«Se retiraron del camino y desde un pequeño montículo vieron cómo se aproximaban los dos espesos y revueltos nubarrones de polvo.
Don Quijote, que tenía la imaginación muy viva, empezó a mostrar sus conocimientos.
- Aquel caballero que trae en el escudo un león coronado es el valeroso Laurcalco; el de al lado, el de las armas de flores de oro, es el temido Micocolembo; el otro, el de los miembros gigantescos…
Así prosiguió Don Quijote, enumerando los escudos, armas, linaje y méritos de tantos caballeros. Sancho lo escuchaba con la boca abierta y se frotaba los ojos, pues allí delante no veía nada de lo que contaba su amo.
Don Quijote lo advirtió.
-¿Qué te pasa Sancho?
- Pues, señor…-intentó explicarse su escudero con un gesto incrédulo.
-¿No oyes el relinchar de los caballos, el sonido de los tambores, el batir de las espadas…?
-No oigo otra cosa sino muchos balidos de ovejas y carneros.

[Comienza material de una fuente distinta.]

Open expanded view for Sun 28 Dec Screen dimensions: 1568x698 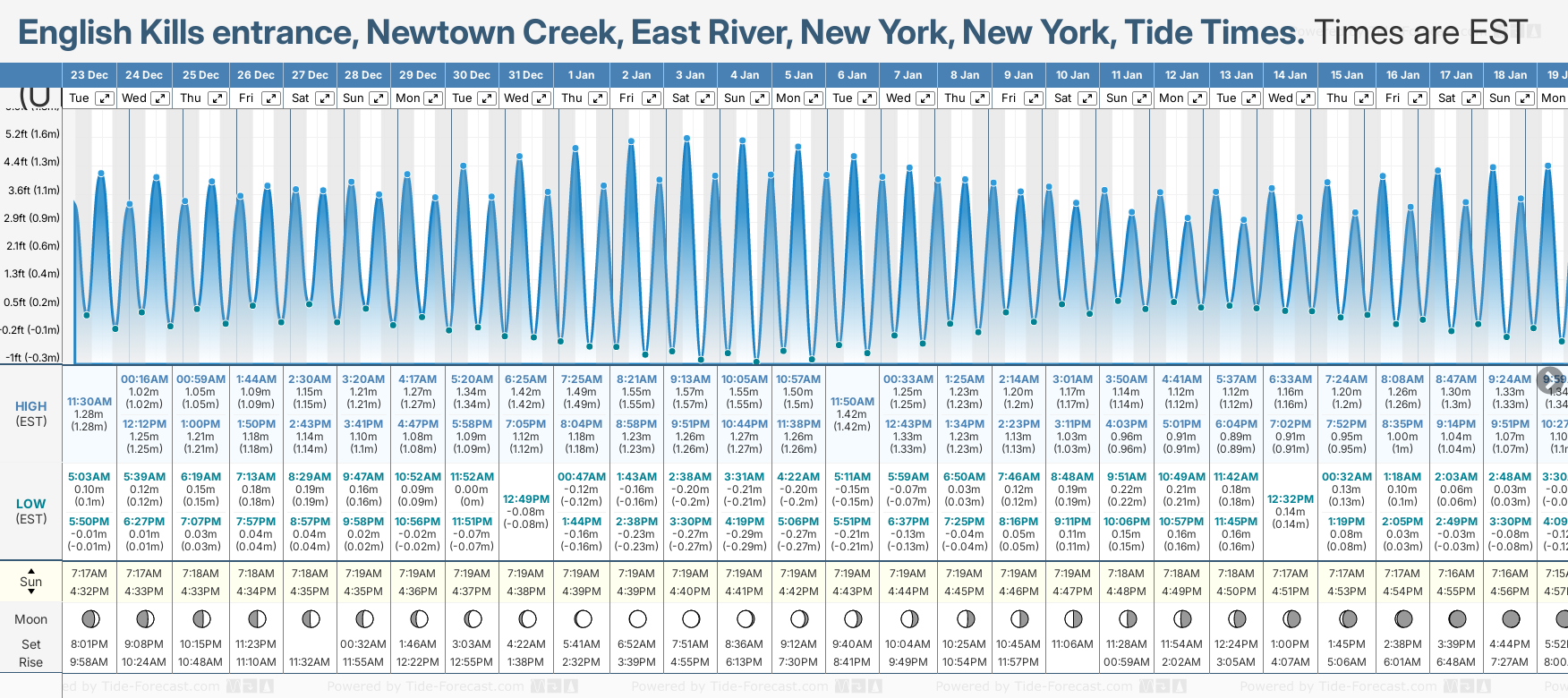(379, 98)
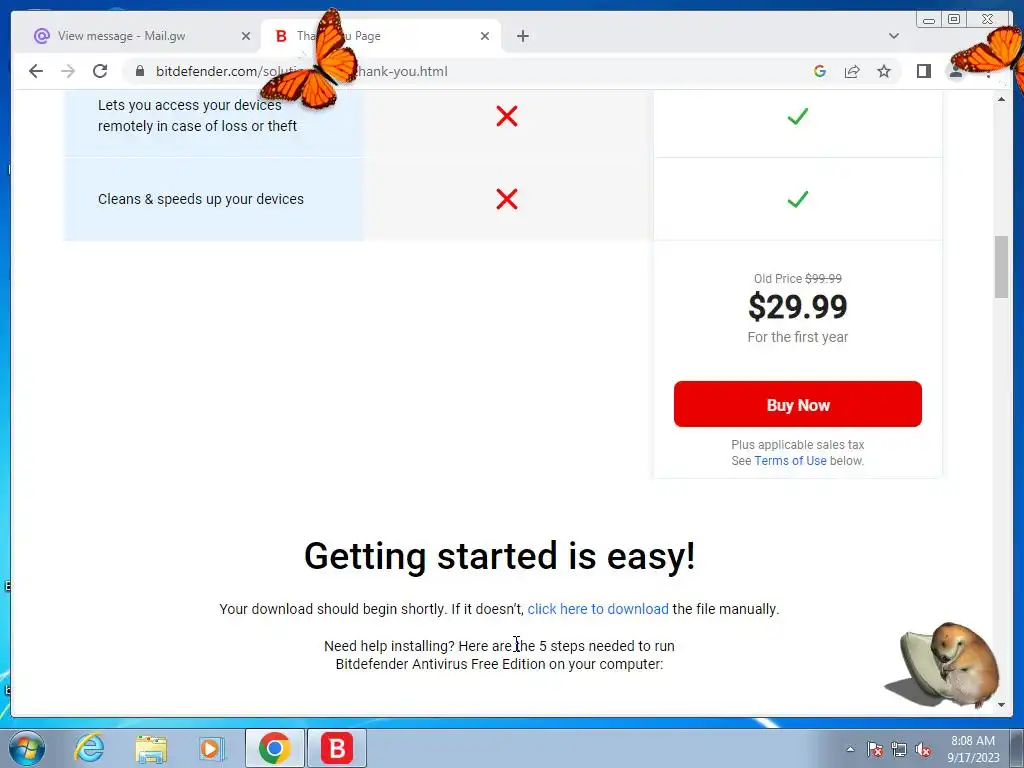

- El miedo que tienes hace que no veas ni oigas bien, porque uno de los efectos del miedo es turbar los sentidos y hacer que las cosas no parezcan lo que son-le dijo Don Quijote-.y si tanto lo temes, déjame, que yo solo me basto para dar la victoria al señor del Arremangado Brazo.
Y tomando con fuerza su lanza, picó a Rocinante, que aunque torpe y cansado sabía bien corretear cuesta abajo, y entró en aquella polvareda con su arma a punto.
-Vuelva señor, que son ovejas y carneros lo que va a embestir.
Don Quijote no oía las voces de su escudero sino que en mitad de los dos rebaños se sentía como en el centro de una gloriosa batalla, clavando su lanza a todo aquello que se movía, que en este caso eran unas asustadas y perdidas ovejas.
Los pastores, que vieron la rapidez con la que aquel loco estaba dando cuenta de sus animales, cogieron piedras del camino y las lanzaron con buen tino: una le dio en el brazo, tirándole la lanza; otra, en las costillas; una tercera se estampó en mitad de la boca dejándole con dos dientes menos, y una cuarta se estrelló en su estómago, haciéndole tragar las muelas que bailaban en la boca.
Don Quijote perdió el equilibrio y dio con sus huesos en la tierra. Los pastores, creyendo que lo habían matado, recogieron las siete ovejas muertas y huyeron de allí con sus rebaños.
Sancho Panza corrió a atenderle.
-¿No le decía, señor, que volviese, que no era un ejército sino una manada de ovejas y carneros?
-Has de saber Sancho, que el malvado sabio que me persigue, envidioso de mi gloria, convirtió al ejército en ovejas- replicó un Don Quijote agónico.»